Organising Tests — Folders, Markers, and Tagging

8 min read

A 20-test suite is fine in one file. A 200-test suite is not. Real Playwright Python projects organise tests by feature folder, tag them with markers for selective running, and rely on pytest's keyword and folder filters to slice the suite for any given run — smoke on every PR, full regression nightly, slow tests only on release candidates. This lesson covers the conventions that scale: folder layout, custom markers, marker registration, the four ways to filter (-m, -k, folder paths, file patterns), and skip / xfail for tests that legitimately can't run yet.

Folder structure for a real suite

The convention that scales:

tests/
├── conftest.py
├── auth/
│   ├── conftest.py
│   ├── test_login.py
│   ├── test_registration.py
│   └── test_password_reset.py
├── products/
│   ├── conftest.py
│   ├── test_listing.py
│   ├── test_search.py
│   └── test_detail.py
├── checkout/
│   ├── test_cart.py
│   ├── test_shipping.py
│   └── test_payment.py
└── api/
    ├── test_users_api.py
    └── test_products_api.py

The rules of thumb:

  • Top-level folders by feature, not by test type. auth/ and checkout/ map to the product surfaces real users care about. unit/, integration/, e2e/ is a developer-mental-model split that doesn't help anyone navigate the suite. Use markers for test type instead.
  • One file per scenario or feature surface. test_login.py covers everything login-related; the file groups happy paths and validation cases together, so a developer changing the login flow knows where to look.
  • conftest.py per folder when the folder has fixtures only it needs. tests/auth/conftest.py for auth-only fixtures; root conftest.py for cross-cutting ones.
  • Don't mirror your src/ tree exactly. Tests are organised around what they verify, not who implements it. A test that crosses two services lives in the folder for the user-facing flow, not in the folder for either service.
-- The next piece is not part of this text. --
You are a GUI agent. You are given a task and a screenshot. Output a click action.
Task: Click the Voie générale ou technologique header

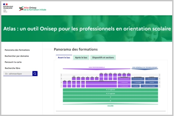[145, 67]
Markers — tagging tests for selective runs

Markers are pytest's tagging system. Apply one to a test with @pytest.mark.<name>:

import pytest
from playwright.sync_api import Page, expect
 
 
@pytest.mark.smoke
def test_homepage_loads(page: Page):
    page.goto("/")
    expect(page).to_have_title("My App")
 
 
@pytest.mark.regression
def test_product_filtering(page: Page):
    page.goto("/products")
    page.get_by_label("Category").select_option("Electronics")
    expect(page.get_by_test_id("product-card")).to_have_count(12)
 
 
@pytest.mark.slow
def test_full_checkout_flow(page: Page):
    # ... 25 lines of end-to-end checkout ...
    pass
 
 
@pytest.mark.api
def test_create_user_via_api(page: Page):
    response = page.request.post("/api/users", data={"name": "Test"})
    assert response.ok

Multiple markers stack:

@pytest.mark.smoke
@pytest.mark.api
def test_health_endpoint(page: Page):
    response = page.request.get("/api/health")
    assert response.ok

A single test can be both smoke and api — useful when the same test belongs to multiple selection slices.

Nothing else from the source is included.